### To do
Copy the rows below word for word, starting at the beginning of the rows and ending at the line that contains "Switch to the Elements", including both.
######
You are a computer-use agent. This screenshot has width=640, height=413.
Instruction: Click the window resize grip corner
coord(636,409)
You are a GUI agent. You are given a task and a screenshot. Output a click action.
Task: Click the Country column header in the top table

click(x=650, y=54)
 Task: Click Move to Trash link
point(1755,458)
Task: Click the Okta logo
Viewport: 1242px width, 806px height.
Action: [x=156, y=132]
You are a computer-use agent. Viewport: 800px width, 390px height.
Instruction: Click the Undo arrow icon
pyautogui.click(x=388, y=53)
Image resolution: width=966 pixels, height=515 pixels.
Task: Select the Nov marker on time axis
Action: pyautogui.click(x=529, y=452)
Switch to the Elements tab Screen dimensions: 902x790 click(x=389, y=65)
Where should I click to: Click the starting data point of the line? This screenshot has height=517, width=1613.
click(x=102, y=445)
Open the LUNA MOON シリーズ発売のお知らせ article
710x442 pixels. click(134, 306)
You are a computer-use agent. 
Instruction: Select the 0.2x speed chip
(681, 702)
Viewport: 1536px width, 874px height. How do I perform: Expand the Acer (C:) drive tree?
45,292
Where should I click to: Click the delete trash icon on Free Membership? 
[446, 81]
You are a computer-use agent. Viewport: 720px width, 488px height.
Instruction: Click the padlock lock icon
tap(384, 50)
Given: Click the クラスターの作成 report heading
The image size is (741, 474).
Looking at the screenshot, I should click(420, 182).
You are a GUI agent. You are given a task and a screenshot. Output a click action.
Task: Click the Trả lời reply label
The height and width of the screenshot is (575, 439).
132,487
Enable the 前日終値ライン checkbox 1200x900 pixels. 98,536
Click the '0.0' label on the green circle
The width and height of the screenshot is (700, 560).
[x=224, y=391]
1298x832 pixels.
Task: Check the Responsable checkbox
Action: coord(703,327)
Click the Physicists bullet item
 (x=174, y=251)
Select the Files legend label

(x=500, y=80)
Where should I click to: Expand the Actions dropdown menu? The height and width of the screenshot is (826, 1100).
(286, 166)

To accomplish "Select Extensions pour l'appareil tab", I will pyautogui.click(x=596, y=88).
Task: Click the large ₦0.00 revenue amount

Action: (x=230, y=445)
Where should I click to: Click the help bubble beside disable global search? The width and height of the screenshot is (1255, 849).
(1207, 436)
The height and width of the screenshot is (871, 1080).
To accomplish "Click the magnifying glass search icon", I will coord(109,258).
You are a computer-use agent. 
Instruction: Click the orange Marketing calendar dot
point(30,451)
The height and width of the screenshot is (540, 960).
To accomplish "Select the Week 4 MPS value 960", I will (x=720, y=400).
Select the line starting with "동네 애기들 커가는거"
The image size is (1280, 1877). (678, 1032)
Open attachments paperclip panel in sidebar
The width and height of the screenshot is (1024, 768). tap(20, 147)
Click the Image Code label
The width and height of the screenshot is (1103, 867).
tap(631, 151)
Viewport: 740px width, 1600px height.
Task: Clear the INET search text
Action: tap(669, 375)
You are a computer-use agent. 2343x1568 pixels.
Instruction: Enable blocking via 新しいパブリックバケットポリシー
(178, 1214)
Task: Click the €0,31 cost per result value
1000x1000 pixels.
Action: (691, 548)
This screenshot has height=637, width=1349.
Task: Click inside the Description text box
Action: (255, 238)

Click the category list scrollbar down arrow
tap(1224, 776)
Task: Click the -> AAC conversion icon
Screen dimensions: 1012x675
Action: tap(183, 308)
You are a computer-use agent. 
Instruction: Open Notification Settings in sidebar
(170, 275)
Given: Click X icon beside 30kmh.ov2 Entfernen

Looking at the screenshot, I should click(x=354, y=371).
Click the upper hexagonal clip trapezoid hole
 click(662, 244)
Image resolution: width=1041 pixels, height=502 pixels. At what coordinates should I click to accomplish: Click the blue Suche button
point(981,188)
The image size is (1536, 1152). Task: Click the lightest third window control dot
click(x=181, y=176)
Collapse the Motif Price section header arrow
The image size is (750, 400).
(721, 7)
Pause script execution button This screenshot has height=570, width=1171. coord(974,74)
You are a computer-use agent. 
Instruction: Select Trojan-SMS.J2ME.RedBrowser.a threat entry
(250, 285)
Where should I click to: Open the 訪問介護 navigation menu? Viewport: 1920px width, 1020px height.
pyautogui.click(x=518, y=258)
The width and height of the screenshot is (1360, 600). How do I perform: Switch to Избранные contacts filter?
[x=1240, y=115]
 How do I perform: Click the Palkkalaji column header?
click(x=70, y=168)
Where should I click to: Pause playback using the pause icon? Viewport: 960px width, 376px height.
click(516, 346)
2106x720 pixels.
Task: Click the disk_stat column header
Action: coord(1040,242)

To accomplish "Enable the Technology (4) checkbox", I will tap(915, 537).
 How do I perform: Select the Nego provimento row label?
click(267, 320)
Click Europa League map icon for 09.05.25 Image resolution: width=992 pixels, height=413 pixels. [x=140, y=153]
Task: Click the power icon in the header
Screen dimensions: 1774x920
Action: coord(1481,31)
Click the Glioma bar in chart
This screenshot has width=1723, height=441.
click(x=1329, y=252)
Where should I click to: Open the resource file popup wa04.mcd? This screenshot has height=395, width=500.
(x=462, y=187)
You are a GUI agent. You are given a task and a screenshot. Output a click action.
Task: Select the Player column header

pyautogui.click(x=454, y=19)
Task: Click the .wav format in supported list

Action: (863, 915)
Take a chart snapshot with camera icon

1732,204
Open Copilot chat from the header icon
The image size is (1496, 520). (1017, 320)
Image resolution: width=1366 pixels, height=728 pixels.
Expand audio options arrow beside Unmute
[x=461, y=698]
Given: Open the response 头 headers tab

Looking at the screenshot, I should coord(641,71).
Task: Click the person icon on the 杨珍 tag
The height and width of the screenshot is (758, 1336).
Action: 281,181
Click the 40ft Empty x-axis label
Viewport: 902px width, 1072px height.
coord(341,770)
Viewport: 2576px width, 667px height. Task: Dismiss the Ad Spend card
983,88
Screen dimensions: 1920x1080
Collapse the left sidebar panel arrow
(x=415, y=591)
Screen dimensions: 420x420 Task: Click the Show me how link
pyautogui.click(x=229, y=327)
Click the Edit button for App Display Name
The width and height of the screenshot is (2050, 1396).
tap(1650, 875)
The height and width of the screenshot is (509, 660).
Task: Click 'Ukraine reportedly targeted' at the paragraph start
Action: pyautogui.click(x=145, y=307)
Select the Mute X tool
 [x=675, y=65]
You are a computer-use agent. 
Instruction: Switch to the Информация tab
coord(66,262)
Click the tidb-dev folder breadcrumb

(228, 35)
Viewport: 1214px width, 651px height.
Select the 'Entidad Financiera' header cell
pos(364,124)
######
### Answer below
You are a computer-use agent. This screenshot has width=640, height=413.
Instruction: Click the window resize grip corner
coord(636,409)
You are a GUI agent. You are given a task and a screenshot. Output a click action.
Task: Click the Country column header in the top table

click(x=650, y=54)
 Task: Click Move to Trash link
point(1755,458)
Task: Click the Okta logo
Viewport: 1242px width, 806px height.
Action: [x=156, y=132]
You are a computer-use agent. Viewport: 800px width, 390px height.
Instruction: Click the Undo arrow icon
pyautogui.click(x=388, y=53)
Image resolution: width=966 pixels, height=515 pixels.
Task: Select the Nov marker on time axis
Action: pyautogui.click(x=529, y=452)
Switch to the Elements tab Screen dimensions: 902x790 click(x=389, y=65)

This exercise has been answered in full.